The Atlanta-based airline earned $1.49 billion in the last quarter versus $801 million a year ago. On an adjusted basis, profit was $1.03 billion, or $1.27 per diluted share, compared with the average analyst estimate of $1.21, according to Thomson Reuters I/B/E/S. Last year, Delta <DAL.N> posted adjusted profit of $889 million, or $1.04 per share.
Despite the earnings beat, Delta's third-quarter outlook reflected a challenging revenue environment as the U.S. dollar weighed on foreign travelers' spending power.
The carrier forecast that passenger revenue per available seat mile (PRASM), which measures sales relative to the capacity and distance of flights, will decline between 4.5 percent and 6.5 percent in the third quarter.
It estimated capacity would grow about 3 percent in the third quarter but stay flat in the fourth period after the peak summer travel season ends.
"We believe this plan will allow us to get our unit revenue back on the right trajectory by the end of the year," Chief Financial Officer Paul Jacobson said in a memo to employees, seen by Reuters.
Investors have called on U.S. airlines to restrain capacity growth to match lower demand.
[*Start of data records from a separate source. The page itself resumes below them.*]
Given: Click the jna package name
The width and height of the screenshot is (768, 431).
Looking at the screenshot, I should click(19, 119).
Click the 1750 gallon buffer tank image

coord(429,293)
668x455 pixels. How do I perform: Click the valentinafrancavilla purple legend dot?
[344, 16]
However, frequent talks with Wall Street about capacity, which has an impact on prices, have raised eyes at the U.S. Department of Justice and prompted an investigation into whether carriers have worked together illegally to keep air fares high.
Delta expects an operating margin of 19 percent to 21 percent in the third quarter, compared with 15.2 percent a year earlier.
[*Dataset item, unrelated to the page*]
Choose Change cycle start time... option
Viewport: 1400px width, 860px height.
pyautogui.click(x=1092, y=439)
Sterne Agee CRT analyst Adam Hackel called the report "very strong," noting that the airline expects to keep costs in check.
Delta forecast average fuel costs would be between $1.90 and $1.95 per gallon in the third quarter, versus $2.40 per gallon last quarter to account for hedging losses. It estimated unit costs, excluding fuel and other charges, will stay flat year over year.
The airline said its initiative to roll out fares that are priced differently to include certain amenities contributed $56 million to total revenue, which was $10.71 billion, topping estimates. PRASM fell 4.6 percent.